48 minutes. C’est la durée moyenne aller-retour que passent les Français agglutinés dans le métro ou dans les bouchons pour se rendre au boulot, selon une étude IFOP x Alphabet de 2021. Et ce chiffre est bien plus élevé pour certains. Or le temps de transport n’est pas considéré comme du temps de travail par la loi, qui en donne cette définition : le temps de travail effectif signifie que « le salarié est à la disposition de l’employeur et se conforme à ses directives sans pouvoir vaquer librement à des occupations personnelles ».

« Vaquons-nous vraiment à nos occupations personnelles dans le RER ou en voiture ? »

Pourtant, vaquons-nous vraiment à nos occupations personnelles dans le RER ou en voiture ? La réponse peut paraître claire pour ces salariés du tertiaire qui commencent à bosser dans les transports, en traitant des mails ou révisant leur prez de 9 h 30. Mais l’est-elle pour tous les travailleurs ? Si le paiement du temps de trajet des employés devait être mis en place, il impliquerait à coup sûr un traitement individuel, ce qui rendrait la tâche difficile. Oui mais, faut-il écarter ce dispositif pour tous les types de métiers, d’entreprises et de secteurs ? Envisager un tel scénario n’est-il pas aussi une façon d’évoquer d’autres solutions en faveur d’un meilleur confort financier pour les salariés ? Isabelle Ayache-Revah, avocate en droit social, et Daniel Weizmann, patron du MEDEF Île-de-France, ont accepté d’ouvrir le débat sur un sujet complexe.

Le temps de trajet des salariés peut-il être comptabilisé sur leur fiche de paie, être considéré comme du temps de travail effectif… sachant que certains commencent à travailler sur le chemin du bureau ?

  • Daniel Weizmann - Les problématiques de chaque métier sont différentes, il faut faire attention à ne pas mélanger tous les styles. En France, on a deux types de salariés. Ceux qui pointent, comme les ouvriers qui badgent en arrivant à l’usine : dans ce cas-là, le temps de transport ne peut pas être pris en compte légalement… Et les cadres payés au forfait, qui travaillent huit heures et peuvent bosser de 4 h du matin à midi s’ils en ont envie. Ce qui rajoute de la complexité, c’est qu’en Île-de-France, vous avez une moyenne de 39 minutes pour le trajet domicile-travail. Globalement, les Franciliens passent environ 1 h 30 dans les transports par jour. Ces périodes de trajet ne peuvent pas être payées : sinon cela sous-entendrait que ces salariés travaillent six heures par jour, soit trente heures par semaine hors RTT.

• **Consigne**
Recopiez fidèlement le passage du texte sur le temps de trajet des salariés, en commençant par « Le temps de trajet » et en allant jusqu'à « du bureau ? ».

[Extrait d'un fichier de données]
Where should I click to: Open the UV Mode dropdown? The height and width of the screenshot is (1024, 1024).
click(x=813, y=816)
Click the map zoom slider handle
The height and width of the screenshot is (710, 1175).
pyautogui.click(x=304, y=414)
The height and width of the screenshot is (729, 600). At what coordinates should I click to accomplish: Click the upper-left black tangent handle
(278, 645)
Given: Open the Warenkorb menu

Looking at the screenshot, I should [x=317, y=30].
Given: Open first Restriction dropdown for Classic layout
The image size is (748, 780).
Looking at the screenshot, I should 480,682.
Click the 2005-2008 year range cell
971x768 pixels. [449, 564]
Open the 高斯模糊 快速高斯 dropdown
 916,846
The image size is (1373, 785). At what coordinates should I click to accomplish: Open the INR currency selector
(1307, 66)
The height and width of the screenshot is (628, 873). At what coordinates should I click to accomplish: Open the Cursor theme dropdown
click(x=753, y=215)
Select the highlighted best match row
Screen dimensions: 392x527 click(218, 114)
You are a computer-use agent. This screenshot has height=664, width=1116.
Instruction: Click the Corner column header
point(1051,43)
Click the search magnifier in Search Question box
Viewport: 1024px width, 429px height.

• **Corrigé détaillé**
Le temps de trajet des salariés peut-il être comptabilisé sur leur fiche de paie, être considéré comme du temps de travail effectif… sachant que certains commencent à travailler sur le chemin du bureau ?